Purpose: The purpose of this study was to assess whether the VA-MEDIC (Veterans Affairs Multi-disciplinary Education and Diabetes Intervention for Cardiac risk reduction), a pharmacist-led group medical visit program, could improve achievement of target goals in hypertension, hyperglycemia, hyperlipidemia, and tobacco use in patients with type 2 diabetes compared to usual care.

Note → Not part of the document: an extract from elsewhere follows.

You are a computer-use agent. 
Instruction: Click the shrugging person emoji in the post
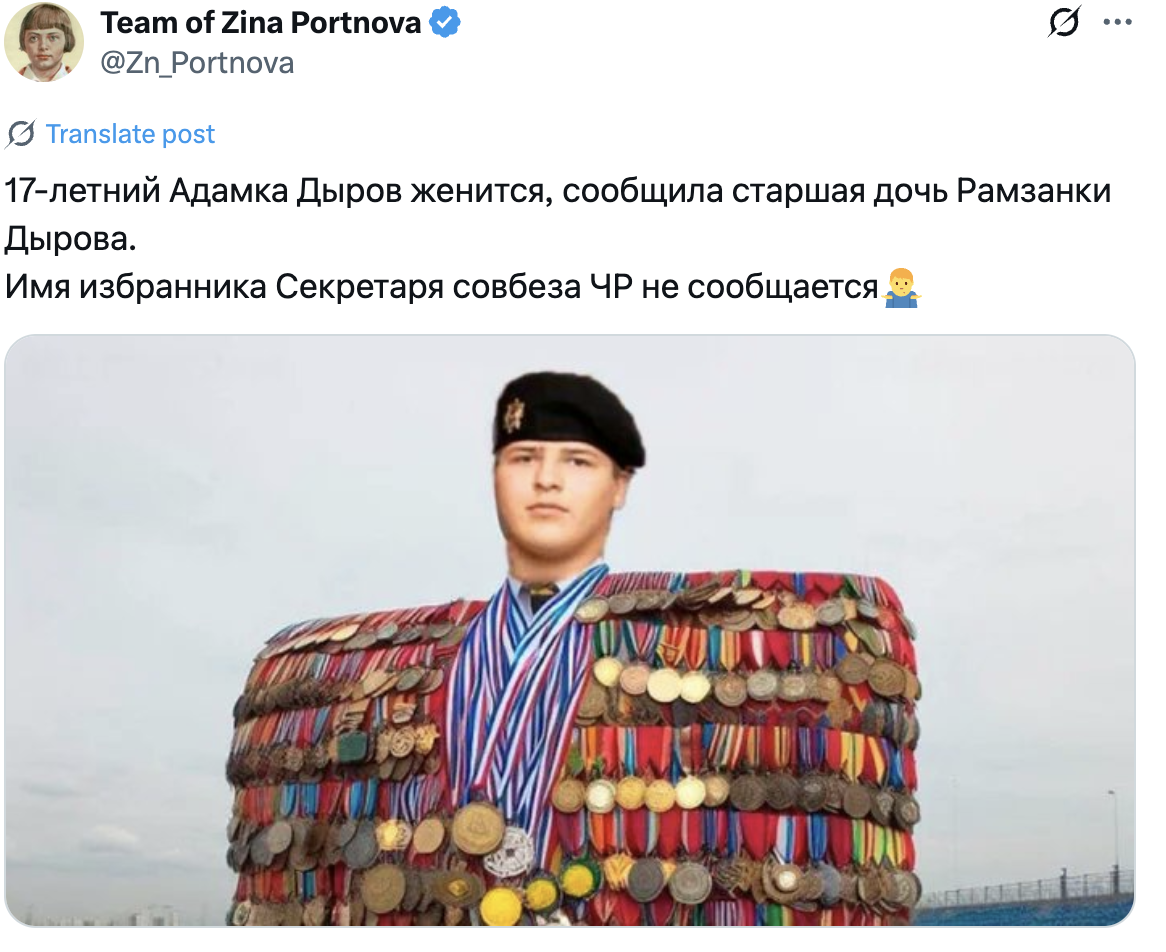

Methods: This was a randomized controlled trial of VA-MEDIC intervention in addition to usual care versus usual care alone in diabetic patients to reduce cardiac risk factors. VA-MEDIC consisted of a 40- to 60-minute educational component by nurse, nutritionist, physical therapist, or pharmacist followed by pharmacist-led behavioral and pharmacological interventions over 4 weekly sessions. Measures The attainment of target goals in hemoglobin A1C (A1C), blood pressure, fasting lipids, and tobacco use recommended by the American Diabetes Association.
Results: Of 118 participants, 109 completed the study. VA-MEDIC (n = 58) participants were younger and had greater tobacco use at baseline than usual care but were similar in other cardiovascular risk factors. After 4 months, a greater proportion of VA-MEDIC participants versus controls achieved an A1C of less than 7% and a systolic blood pressure less than 130 mm Hg. No significant change was found in lipid control or tobacco use between the 2 study arms.
Conclusion: Pharmacist-led group medical visits are feasible and efficacious for improving cardiac risk factors.
Trial registration: ClinicalTrials.gov NCT00357955.